Di sana, Karmaka berkisah tentang hidupnya yang tak selalu mulus. Mulai dari ikut orangtuanya merantau dari China menuju Bandung saat berumur 10 bulan, menjadi guru olahraga, hingga membesarkan Bank NISP.
Oleh
TATANG MULYANA SINAGA
·3 menit baca
BANDUNG, KOMPAS — Tokoh Bank NISP, yang kini bernama OCBC NISP, Karmaka Surjaudaja, berpulang, Senin (17/2/2020). Dikenal sebagai pengusaha yang dermawan dan cinta budaya Sunda, Karmaka mengembuskan napas terakhir dalam usia 85 tahun di Rumah Sakit Santo Borromeus, Kota Bandung, Jawa Barat, pukul 15.25.

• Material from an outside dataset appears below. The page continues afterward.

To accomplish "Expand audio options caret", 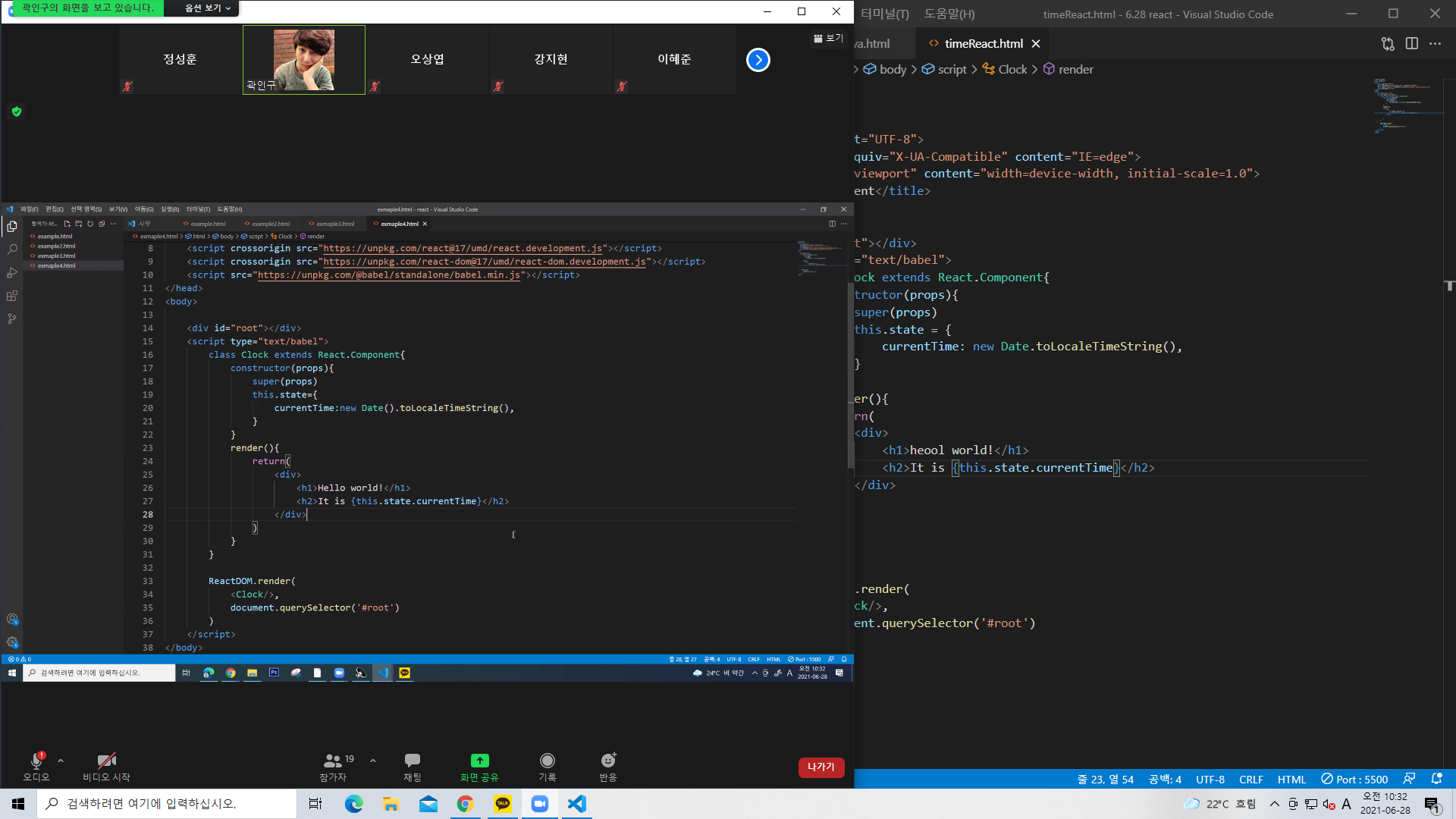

Jenazah dibawa ke rumah duka di Perumahan Setiabudi Regency sekitar pukul 17.30. Sejumlah kerabat dan karyawan Bank OCBC NISP datang ke rumah duka. Hingga Senin malam, akses ke rumah duka masih tertutup untuk umum dan awak media. Menurut rencana, masyarakat dapat melayat pada Selasa (18/2/2020) pagi.
Sejumlah pekerja memasang beberapa tenda di halaman rumah duka. Tenda-tenda itu disiapkan untuk keluarga, tetangga, dan rekan almarhum yang akan datang melayat. Papan bunga ucapan dukacita dari sejumlah pihak juga berdatangan, mulai dari SMA St Aloysius angkatan 1981 hingga PT Binareka Tata Mandiri. Di luar gerbang rumah disiapkan toilet portabel untuk pelayat.
Kepergian Karmaka juga meninggalkan duka bagi tetangga rumahnya. Asep (45), warga di sekitar Perumahan Setiabudi Regency, mengenal almarhum sebagai sosok yang dermawan. ”Pak Karmaka sering berbagi makanan ke warga. Selain itu, almarhum juga ramah dan suka menyapa warga,” ujarnya.
Menurut rencana, Asep dan warga lainnya akan melayat Selasa pagi. Hal ini sesuai dengan saran dari keluarga almarhum. ”Informasinya malam ini (Senin malam) khusus untuk keluarga dekat saja. Besok (Selasa) baru dibuka untuk umum,” ucapnya.
Kenangan terhadap Karmaka sulit dilupakan orang sekitarnya. Dia dicintai, bukan hanya karena ketangguhan usahanya, melainkan juga kiprahnya untuk budaya dan sesama.
Lewat percakapan dengan wartawan harian Kompas, Her Suganda, tahun 2004, kiprah almarhum mungkin sulit dicari bandingannya. Hasil wawancara dengan banyak menggunakan bahasa Sunda itu termuat di harian Kompas pada Rabu, 10 Maret 2004.
Di sana, Karmaka berkisah tentang hidupnya yang tak selalu mulus. Mulai dari ikut orangtuanya merantau dari China menuju Bandung saat berumur 10 bulan, menjadi guru olahraga untuk menyambung hidup, hingga membesarkan Bank NISP.
”Bank NISP dilahirkeun di Bandung sareng didukung ku masyarakat Sunda,” katanya dalam bahasa Sunda dengan tutur kata halus. Oleh karena itu, ia merasa berkewajiban mengamalkannya. ”Saya harus kenal budi,” ujarnya.
Dermawan
Salah satu bentuk ”kenal budi” tersebut adalah pemberian beasiswa untuk mahasiswa yang mengalami kesulitan ekonomi menyelesaikan studinya. Jumlahnya sudah mencapai ratusan, di antaranya lima profesor dan tujuh mahasiswa program master.
”Upami pelajar sareng murid sakola dasar (SD) mahtos teu kaetang deui jumlahna,” katanya tanpa bisa memerinci jumlah pelajar dan murid SD yang dibantu melalui beasiswa.
Sekitar 95 persen penerima beasiswa tersebut justru bukan berasal dari etnis Tionghoa. ”Sebab, umumnya ekonomi mereka cukup mampu sehingga tidak perlu dibantu,” tambahnya.
Di lingkungan keagamaan, ia dikenal dermawan yang banyak membantu pembangunan masjid, gereja, lembaga-lembaga sosial untuk tunanetra dan tunawicara.
Di bidang seni dan budaya, ia juga dikenal sebagai motor lembaga kesenian Sunda bagi warga etnis Tionghoa. Rumahnya di Bandung tak jarang dijadikan tempat berlatih bagi ibu-ibu untuk berlatih karawitan.
”Saya ingin hidup ini berguna dan bisa berbuat kebaikan sebanyak mungkin untuk orang lain,” katanya.